If you want to combine the val and test data, you should move the val/depths/* and val/images/* to test/depths* and test/images respectively.

And just modify the index/trainvaltest_list/test_list.txt, as the following shows:

test_list.txt

<scene_name>_test
<scene_name>_val

Finally move the <scene_name> dir to LoFTR_Project/data

4.Modify Config file

Using the template creating your data config file.

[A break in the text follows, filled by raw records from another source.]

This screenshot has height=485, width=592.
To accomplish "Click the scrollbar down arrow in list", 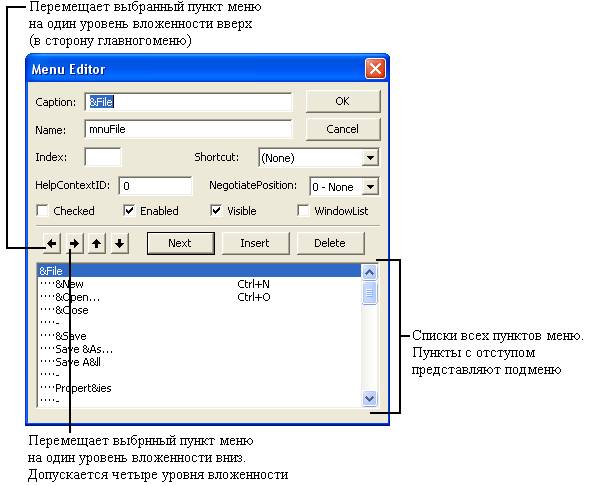I will (x=369, y=399).
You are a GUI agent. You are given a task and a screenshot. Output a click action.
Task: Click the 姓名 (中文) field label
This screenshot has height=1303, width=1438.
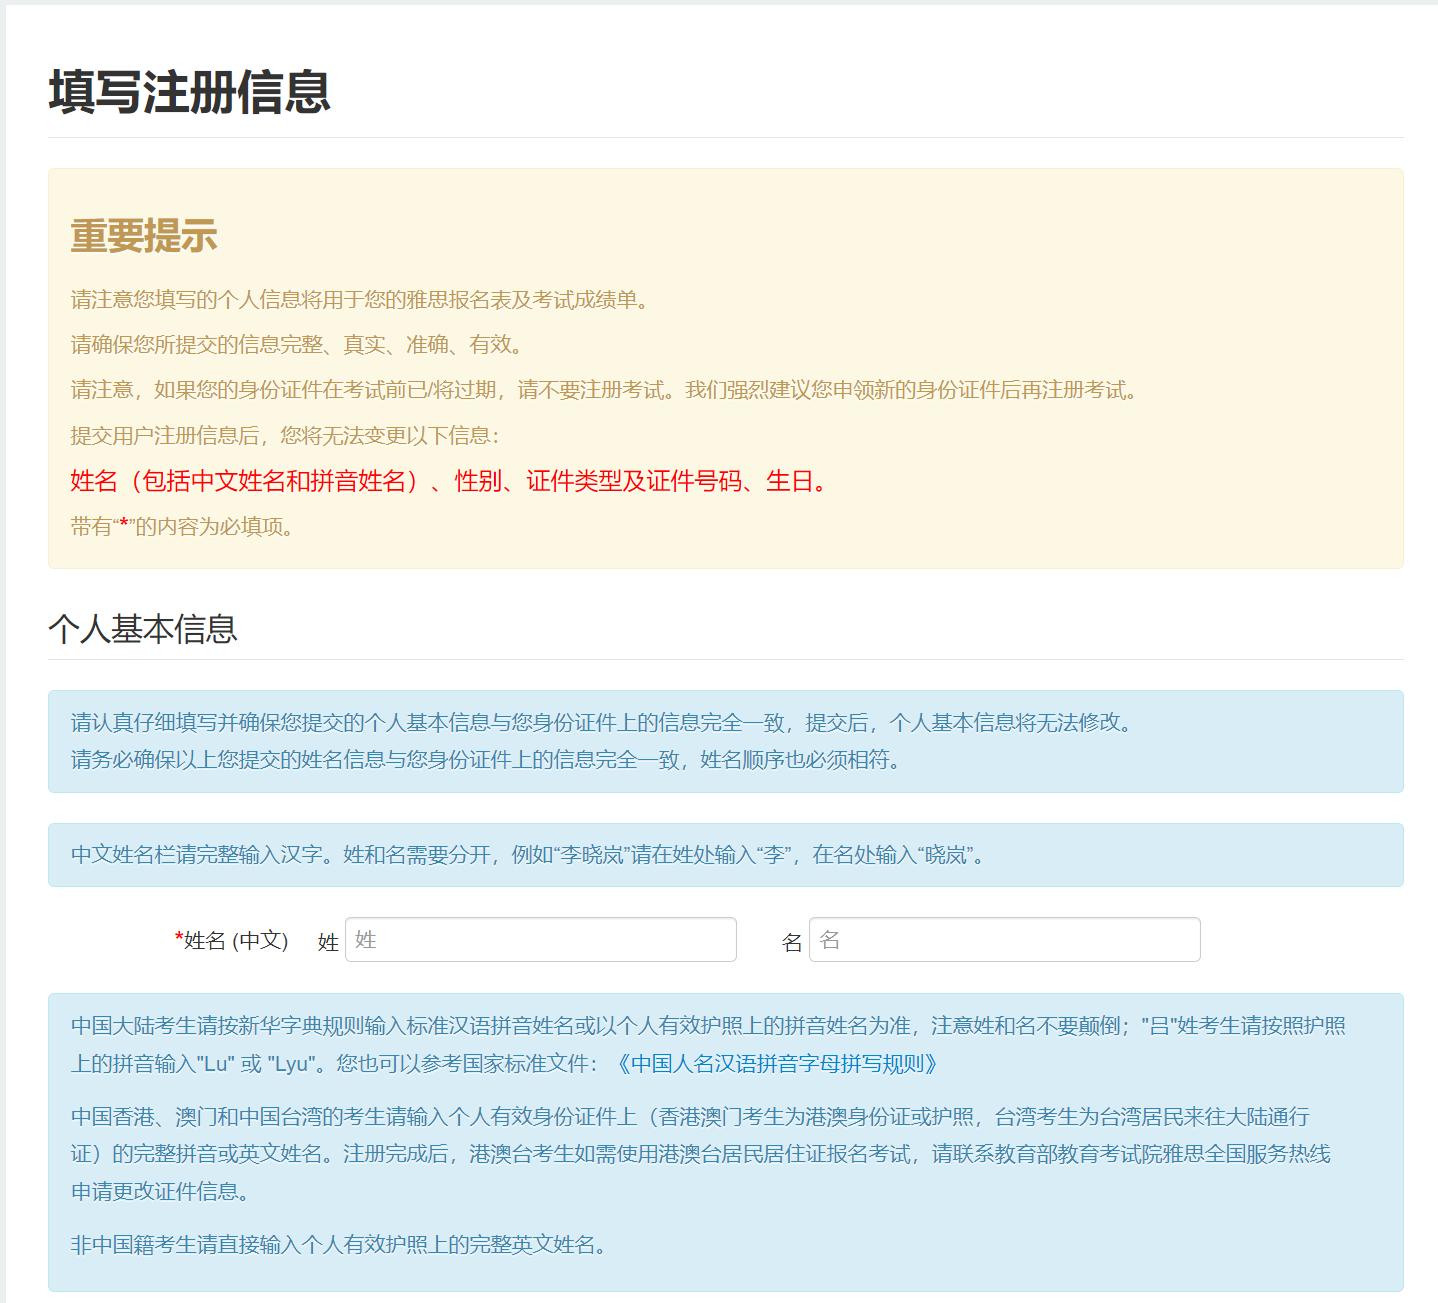234,940
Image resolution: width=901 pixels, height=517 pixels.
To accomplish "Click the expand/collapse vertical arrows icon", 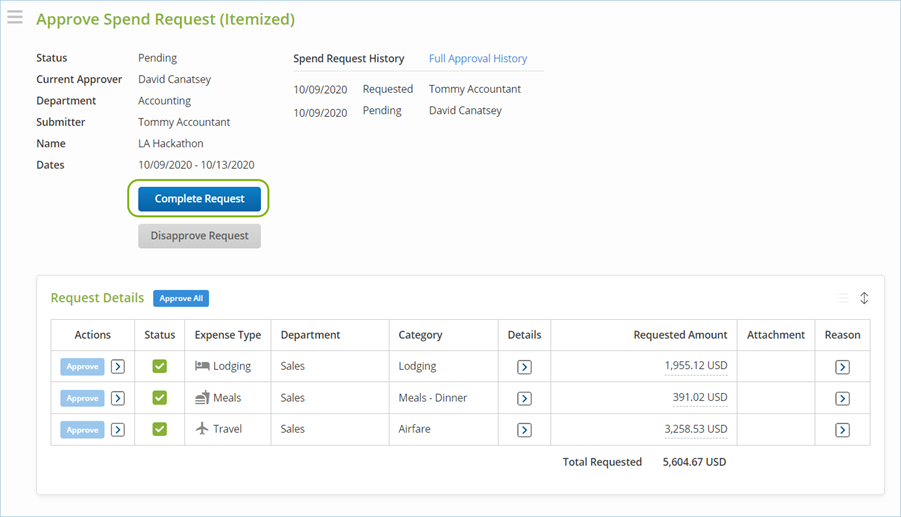I will 864,298.
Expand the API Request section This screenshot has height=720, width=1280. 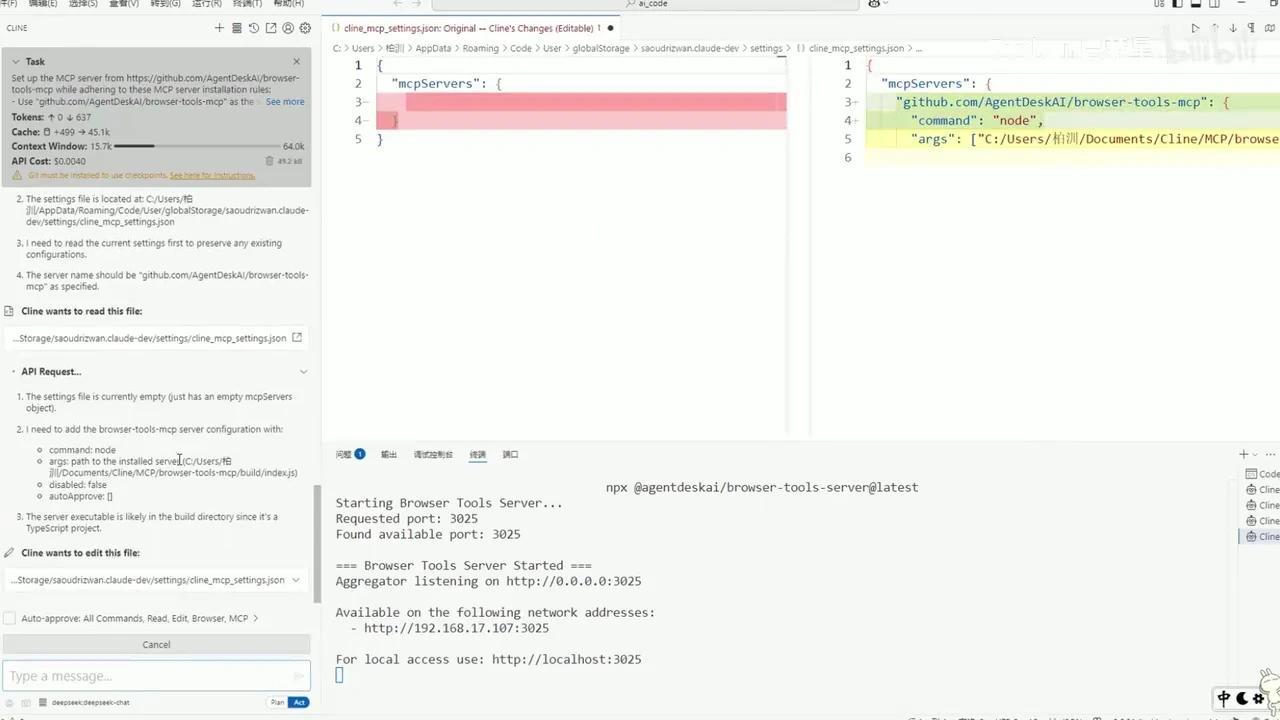pos(303,371)

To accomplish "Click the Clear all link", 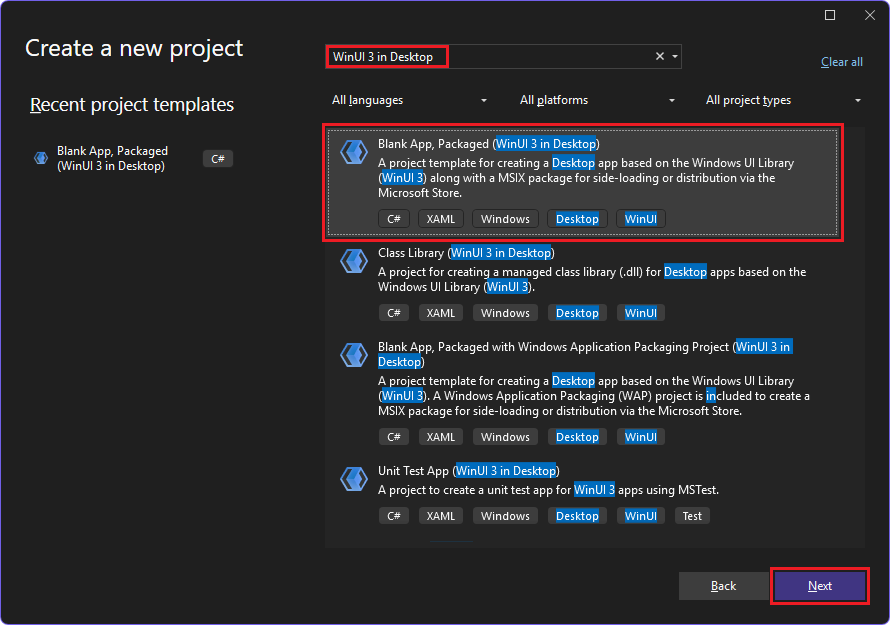I will [x=841, y=62].
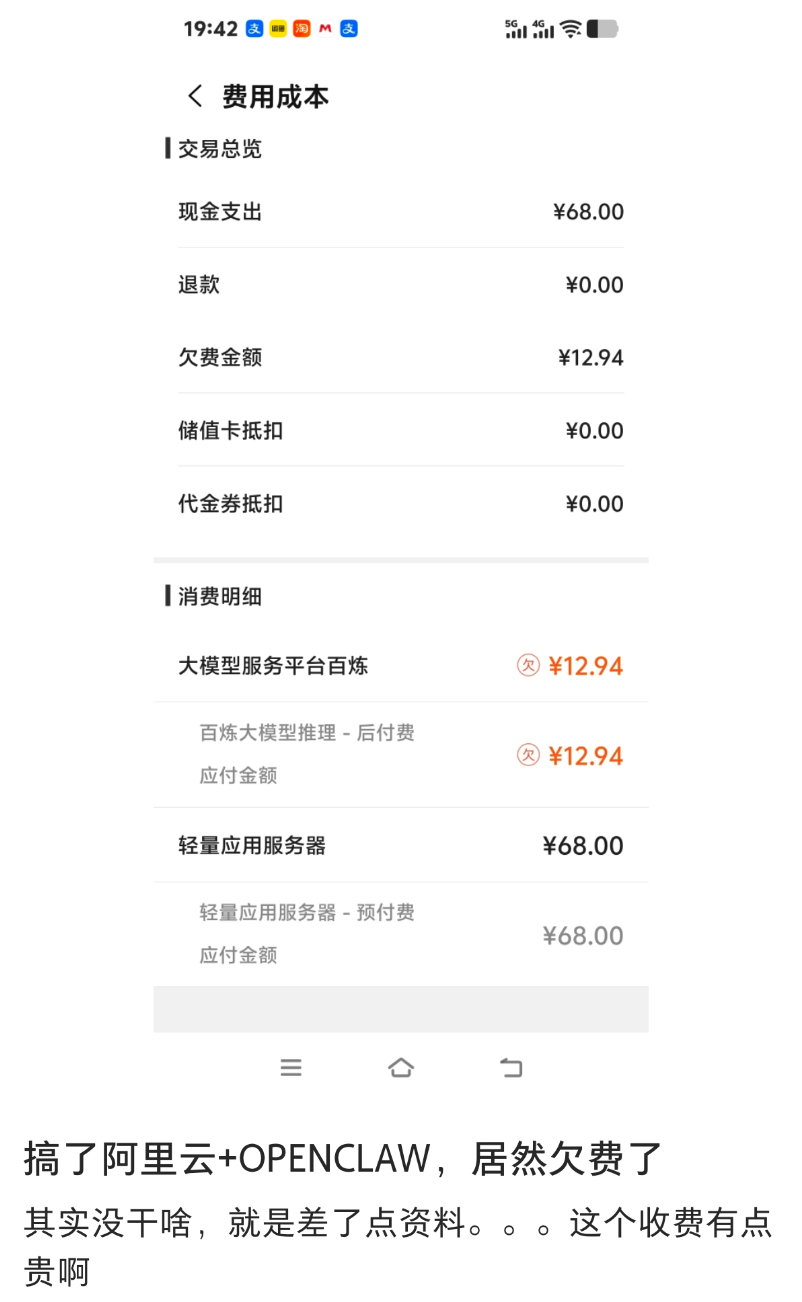This screenshot has width=802, height=1302.
Task: Tap the Wi-Fi status icon
Action: [x=570, y=29]
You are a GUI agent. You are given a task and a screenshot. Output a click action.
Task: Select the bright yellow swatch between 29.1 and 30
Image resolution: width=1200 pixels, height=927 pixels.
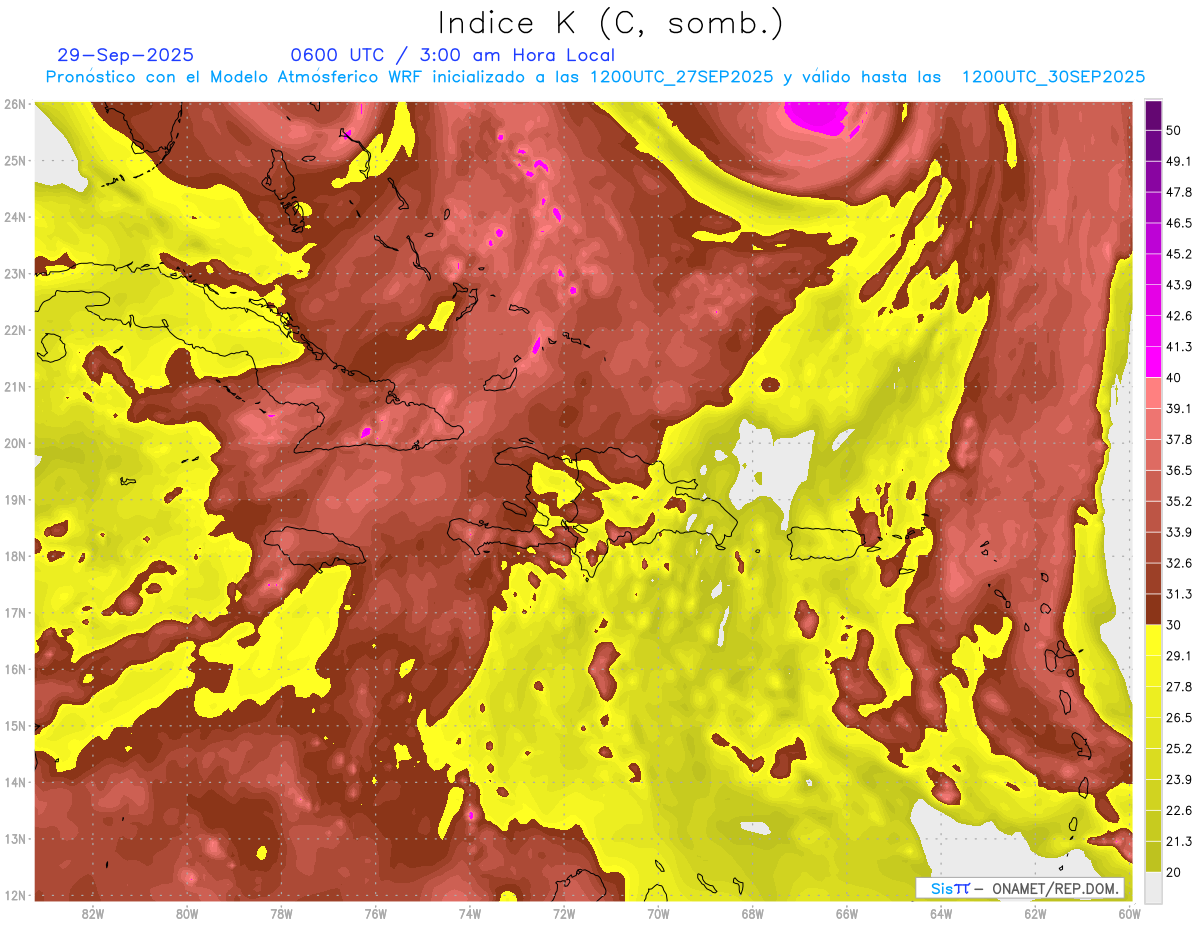[1153, 640]
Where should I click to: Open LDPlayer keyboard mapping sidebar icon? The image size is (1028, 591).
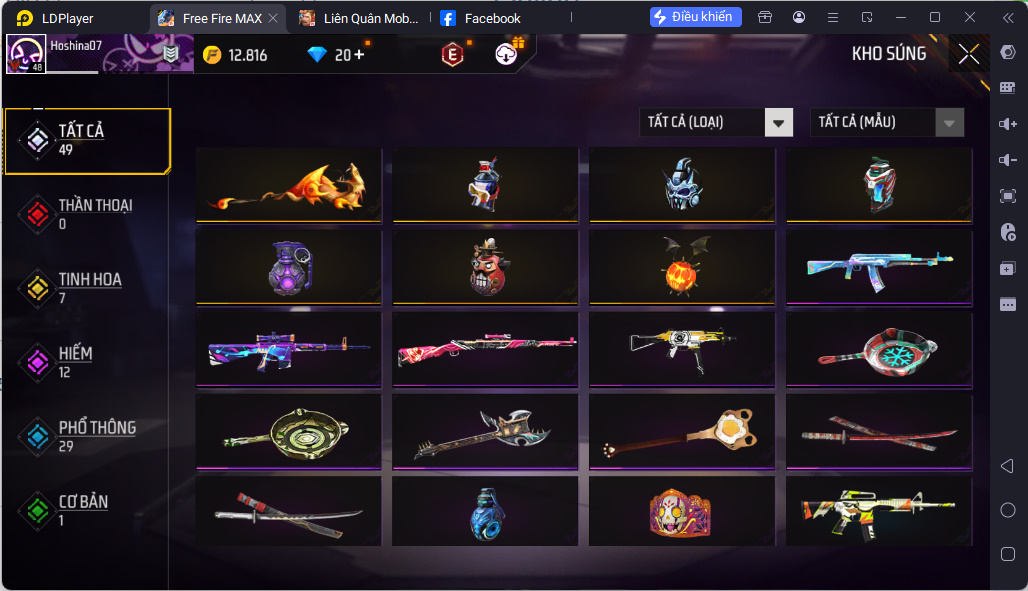pyautogui.click(x=1008, y=88)
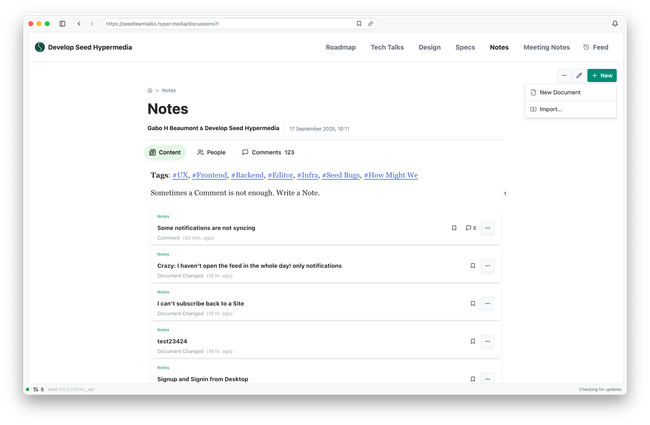This screenshot has width=650, height=425.
Task: Toggle the sidebar panel icon
Action: 62,23
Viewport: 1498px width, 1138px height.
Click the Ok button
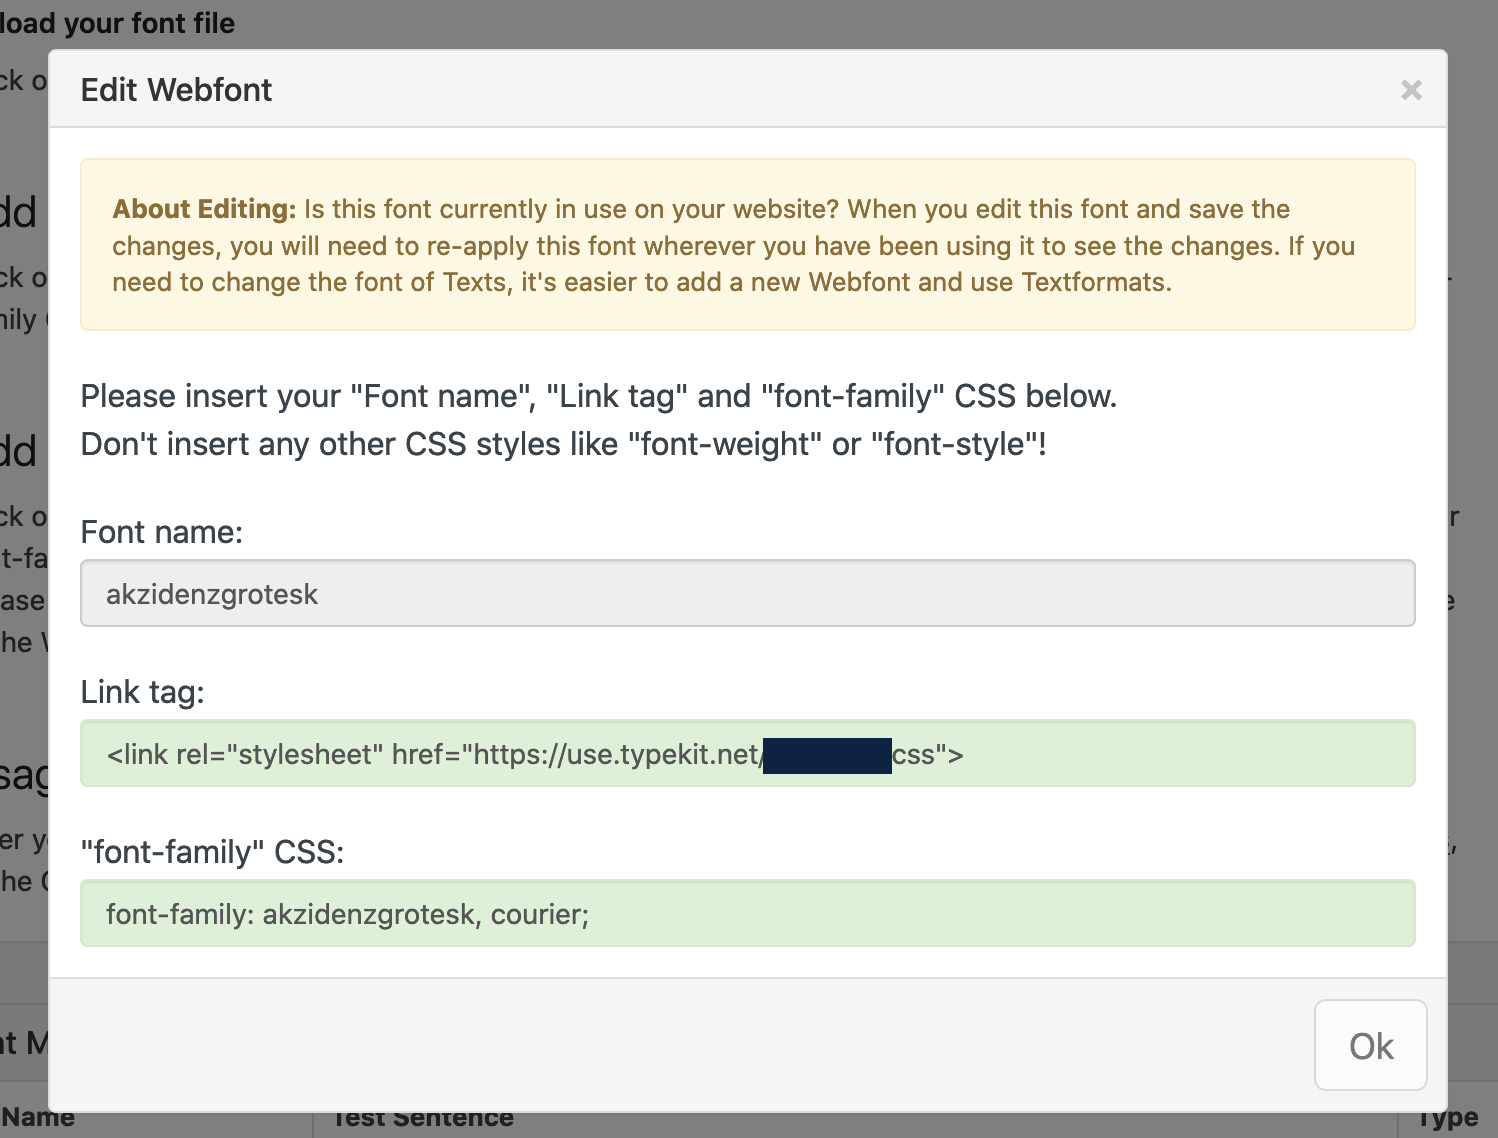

And copy the config to the LoFTR_Project/configs/data dir.

change YOUR_DATA_SCENE

from configs.data.base import cfg

TRAIN_BASE_PATH = "data/YOUR_DATA_SCENE/index"
cfg.DATASET.TRAINVAL_DATA_SOURCE = "MegaDepth"
cfg.DATASET.TRAIN_DATA_ROOT = "data/YOUR_DATA_SCENE/train"
cfg.DATASET.TRAIN_NPZ_ROOT = f"{TRAIN_BASE_PATH}/scene_info"
cfg.DATASET.TRAIN_LIST_PATH = f"{TRAIN_BASE_PATH}/trainvaltest_list/train_list.txt"
cfg.DATASET.MIN_OVERLAP_SCORE_TRAIN = 0.0

TEST_BASE_PATH = "data/YOUR_DATA_SCENE/index"
cfg.DATASET.TEST_DATA_SOURCE = "MegaDepth"
cfg.DATASET.VAL_DATA_ROOT = cfg.DATASET.TEST_DATA_ROOT = "data/YOUR_DATA_SCENE/test"
cfg.DATASET.VAL_NPZ_ROOT = cfg.DATASET.TEST_NPZ_ROOT = f"{TEST_BASE_PATH}/scene_info"
cfg.DATASET.VAL_LIST_PATH = cfg.DATASET.TEST_LIST_PATH = f"{TEST_BASE_PATH}/trainvaltest_list/test_list.txt"
cfg.DATASET.MIN_OVERLAP_SCORE_TEST = 0.0   # for both test and val

# 368 scenes in total for MegaDepth
# (with difficulty balanced (further split each scene to 3 sub-scenes))
cfg.TRAINER.N_SAMPLES_PER_SUBSET = 100

cfg.DATASET.MGDPT_IMG_RESIZE = 640  # for training on 11GB mem GPUs

5.Full command

# 1. first step
python generate_train_data/colmap_convert.py -s <location> 

# 2. second step
python generate_train_data/read_depth.py \
    --depth_map_dir <location>/stereo/depth_maps \
    --normal_map_dir <location>/stereo/normal_maps \
    --output_dir <location>

# 3. third step
python generate_train_data/preprocess_scene.py --base_path <location> --scene_name <scene_name>

# change <location> and <scene_name> for your data

Then you could train your own LoFTR model happily!😊